-- PASSAGE TO READ follows --
Internal medicine residents to travel to Jordan on medical volunteer trip

We’am Hussain, graduate and internal medicine resident at the Boonshoft School of Medicine.

Seven internal medicine residents at the Wright State University Boonshoft School of Medicine will travel to Amman, Jordan, in 2020 to volunteer medical services to refugees. The experience is a new opportunity for residents in the program to learn about international health while serving others.

The residents have organized the trip on their own and will travel through the Islamic Medical Association of North America (IMANA), an organization that provides resources for physicians, dentists and other health care professionals in North America. The organization provides networking and mentoring for medical students and also has active medical relief programs and emergency relief efforts.

Residents in their second and third years will be making the trip to Jordan in February and April of 2020. Five will travel in February, while the other three will travel in April.

“This is the first time our residency program is doing this. This will be a whole new experience, and we’ll be traveling as a group,” said We’am Hussain, M.D., a 2018 graduate of the Boonshoft School of Medicine and one of the residents organizing the trip. “While we are there, we’re also going to be working on initiatives to improve conditions.”

The medical residents will serve refugees of the Syrian Civil War in mobile health clinics. Many of the refugees lack appropriate nutrition and have little knowledge about a healthy diet. Even if they’re diabetic, they don’t know that eating foods with a high glycemic index is bad for them. Many do not know that eating too much salt can contribute to hypertension.
-- PASSAGE TO READ concluded --
-- ENTRIES PROVIDED follows --
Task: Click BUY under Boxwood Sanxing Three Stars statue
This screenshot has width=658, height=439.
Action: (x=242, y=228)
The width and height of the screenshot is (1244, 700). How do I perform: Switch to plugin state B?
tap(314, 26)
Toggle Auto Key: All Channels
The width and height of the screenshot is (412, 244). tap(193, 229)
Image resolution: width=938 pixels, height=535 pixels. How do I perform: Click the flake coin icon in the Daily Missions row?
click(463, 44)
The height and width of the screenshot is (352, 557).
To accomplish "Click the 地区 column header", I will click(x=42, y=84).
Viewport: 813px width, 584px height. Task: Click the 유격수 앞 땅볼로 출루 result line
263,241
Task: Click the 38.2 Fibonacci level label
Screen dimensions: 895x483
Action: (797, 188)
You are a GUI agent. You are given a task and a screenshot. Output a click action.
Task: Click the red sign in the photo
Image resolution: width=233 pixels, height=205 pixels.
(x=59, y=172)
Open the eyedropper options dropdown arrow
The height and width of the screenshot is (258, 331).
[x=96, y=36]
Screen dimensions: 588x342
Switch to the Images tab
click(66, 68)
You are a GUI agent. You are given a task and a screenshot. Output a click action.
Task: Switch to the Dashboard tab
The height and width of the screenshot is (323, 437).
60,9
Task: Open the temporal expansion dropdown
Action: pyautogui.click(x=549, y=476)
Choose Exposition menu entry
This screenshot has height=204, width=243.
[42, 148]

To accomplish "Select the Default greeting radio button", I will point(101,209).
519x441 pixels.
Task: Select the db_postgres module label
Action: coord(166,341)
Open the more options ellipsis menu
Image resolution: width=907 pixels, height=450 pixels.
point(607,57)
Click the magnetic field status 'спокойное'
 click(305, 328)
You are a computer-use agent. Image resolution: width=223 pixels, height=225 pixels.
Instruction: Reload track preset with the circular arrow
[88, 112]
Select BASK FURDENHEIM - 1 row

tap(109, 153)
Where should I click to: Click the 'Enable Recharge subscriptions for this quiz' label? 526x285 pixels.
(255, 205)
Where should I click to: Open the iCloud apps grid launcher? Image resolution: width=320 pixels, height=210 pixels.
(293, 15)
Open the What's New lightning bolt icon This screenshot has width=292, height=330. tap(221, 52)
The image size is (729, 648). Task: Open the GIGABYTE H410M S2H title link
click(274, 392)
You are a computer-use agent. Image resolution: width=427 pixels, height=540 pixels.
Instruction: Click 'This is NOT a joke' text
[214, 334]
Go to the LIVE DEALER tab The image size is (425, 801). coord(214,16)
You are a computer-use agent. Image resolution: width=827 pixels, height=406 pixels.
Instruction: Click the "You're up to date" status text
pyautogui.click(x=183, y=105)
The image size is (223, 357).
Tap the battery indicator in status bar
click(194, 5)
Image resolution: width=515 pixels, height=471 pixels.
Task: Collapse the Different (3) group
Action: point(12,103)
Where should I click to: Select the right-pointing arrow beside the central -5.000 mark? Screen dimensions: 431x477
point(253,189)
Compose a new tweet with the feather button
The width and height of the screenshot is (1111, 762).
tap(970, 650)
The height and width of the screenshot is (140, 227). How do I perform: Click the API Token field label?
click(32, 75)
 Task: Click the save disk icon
-- ENTRIES PROVIDED concluded --
WHAT YOU SHOULD DO
Write the next part of the article on the internal medicine residents' volunteer trip to Jordan, beginning after its final sentence.

RESULT OF THE TASK
To help combat those and other issues, Hussain and other residents are working with a dietitian who is fluent in the Arabic language. They are making informational pamphlets to distribute while they’re serving in Jordan. The pamphlets will contain details to help refugees modify their lifestyles to prevent developing chronic diseases.

“While we are there, we not only want to help medically by giving medications but also through preventive health care,” Hussain said. “We want to improve patient survival and their overall quality of life.”

In addition, the residents will implement a survey to see how they are affected by the experience. They have devised surveys to give to all of the residents traveling to Jordan. These will measure their viewpoints before the trip and how they change after returning to the United States.

“The goal of the survey is to not only see how viewpoints change toward the refugee crisis and medical volunteerism but also to analyze what we can do in the future as a residency program to better improve and maximize the experience,” Hussain said. “How can we best help our refugee patients and learn from the refugees not only medically but also socially?”

Hussain hopes the experience will help her and other residents to gain a deeper recognition of what they can do to help others with their medical knowledge. The medical volunteer trip will help them to gain a deeper appreciation of the medical needs of refugees.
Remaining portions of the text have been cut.